Interior official to be investigated

ByABC News
July 6, 2012, 5:43 PM

WASHINGTON -- A federal panel that investigates allegations of wrongdoing by inspectors general has agreed to take up a complaint against Mary Kendall, the top watchdog for the Department of the Interior, who is accused of a conflict of interest involving the Obama administration's 2010 deepwater drilling moratorium.

USA TODAY first reported in May that Kendall had attended meetings where top Interior officials discussed drafts of a peer-reviewed report on deepwater drilling. Kendall later was called on to investigate after the White House edited the report to suggest inaccurately that the deepwater engineers who peer-reviewed the report agreed with the moratorium — a potential violation of a federal law meant to protect scientific data from political interference.

Three Gulf Coast GOP senators —David Vitter, R-La.; Jeff Sessions, R-Ala.; and John Cornyn, R-Texas — said Kendall failed "to ensure an independent, impartial and complete investigation" into the editing of the report.
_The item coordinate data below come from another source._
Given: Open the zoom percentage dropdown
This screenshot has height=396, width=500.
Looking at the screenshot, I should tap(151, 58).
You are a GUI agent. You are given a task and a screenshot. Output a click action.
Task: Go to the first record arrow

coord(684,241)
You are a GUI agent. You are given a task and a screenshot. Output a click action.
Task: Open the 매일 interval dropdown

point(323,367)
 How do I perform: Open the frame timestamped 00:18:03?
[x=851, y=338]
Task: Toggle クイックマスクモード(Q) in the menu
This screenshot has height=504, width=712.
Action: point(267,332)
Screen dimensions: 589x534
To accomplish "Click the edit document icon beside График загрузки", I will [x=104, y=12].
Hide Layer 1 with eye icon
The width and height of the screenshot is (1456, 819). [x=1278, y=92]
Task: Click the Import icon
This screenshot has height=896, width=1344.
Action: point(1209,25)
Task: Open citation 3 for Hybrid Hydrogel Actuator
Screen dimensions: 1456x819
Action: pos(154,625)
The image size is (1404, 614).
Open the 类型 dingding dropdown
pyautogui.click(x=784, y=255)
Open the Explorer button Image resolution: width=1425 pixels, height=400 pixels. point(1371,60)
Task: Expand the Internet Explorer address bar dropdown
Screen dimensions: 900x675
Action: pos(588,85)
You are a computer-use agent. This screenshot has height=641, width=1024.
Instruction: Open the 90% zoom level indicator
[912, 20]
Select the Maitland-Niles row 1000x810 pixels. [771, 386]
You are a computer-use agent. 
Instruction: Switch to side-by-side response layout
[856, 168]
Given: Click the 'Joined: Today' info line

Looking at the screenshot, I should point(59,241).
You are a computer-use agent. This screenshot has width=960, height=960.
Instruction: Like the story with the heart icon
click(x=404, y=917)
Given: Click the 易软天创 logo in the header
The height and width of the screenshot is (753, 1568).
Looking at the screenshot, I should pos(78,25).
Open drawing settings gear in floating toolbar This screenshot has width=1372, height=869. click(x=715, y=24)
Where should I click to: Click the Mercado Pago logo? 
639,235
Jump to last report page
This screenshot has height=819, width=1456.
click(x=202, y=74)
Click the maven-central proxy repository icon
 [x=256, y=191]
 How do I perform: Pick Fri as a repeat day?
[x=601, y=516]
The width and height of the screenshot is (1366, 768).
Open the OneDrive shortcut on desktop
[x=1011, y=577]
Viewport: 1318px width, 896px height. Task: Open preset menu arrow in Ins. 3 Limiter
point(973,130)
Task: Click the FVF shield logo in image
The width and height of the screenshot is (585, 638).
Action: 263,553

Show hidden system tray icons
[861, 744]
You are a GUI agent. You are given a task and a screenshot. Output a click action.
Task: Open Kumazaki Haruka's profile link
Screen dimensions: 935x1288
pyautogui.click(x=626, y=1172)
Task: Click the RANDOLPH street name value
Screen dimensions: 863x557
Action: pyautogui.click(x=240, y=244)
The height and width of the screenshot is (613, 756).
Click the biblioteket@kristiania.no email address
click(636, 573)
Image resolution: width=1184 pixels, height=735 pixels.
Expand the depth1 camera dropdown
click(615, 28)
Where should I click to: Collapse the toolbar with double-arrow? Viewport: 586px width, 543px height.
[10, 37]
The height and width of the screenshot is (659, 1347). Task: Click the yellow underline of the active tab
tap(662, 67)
They asked the Integrity Committee of the Council of Inspectors General for Integrity and Efficiency to review the matter.

The Integrity Committee's chairman told the senators that the panel will hold a special meeting July 12 to take up the matter.

Chairman Kevin L. Perkins, who is also the assistant director of the FBI's criminal investigative division, told the senators that the committee's purview includes both administrative misconduct or other conduct that might "undermine the independence and integrity" expected of an inspector general.

Kendall has denied wrongdoing, saying she did not actively participate in the drafting of the report.

The House Natural Resources Committee is also investigating. Today, Chairman Doc Hastings, R-Wash., demanded that Interior Secretary Ken Salazar make six high-ranking department officials — including his chief of staff and former White House liaison — available for interviews.

Hastings complained that the department has refused to turn over documents related to the moratorium report, telling Salazar the committee "is left with no choice other than to continue to pursue compliance with the subpoena."

Spokesman Spencer Pederson said the chairman "is not taking anything off the table," including a contempt of Congress charge, to enforce the subpoena.

Interior Department spokesman Adam Fetcher said the department turned over nearly 2,000 pages of documents and would "continue to cooperate with the committee's legitimate oversight interests." He also complained that the congressional investigation was "made up of an ever-changing and unsettled set of requests … to relitigate an issue that was resolved two years ago."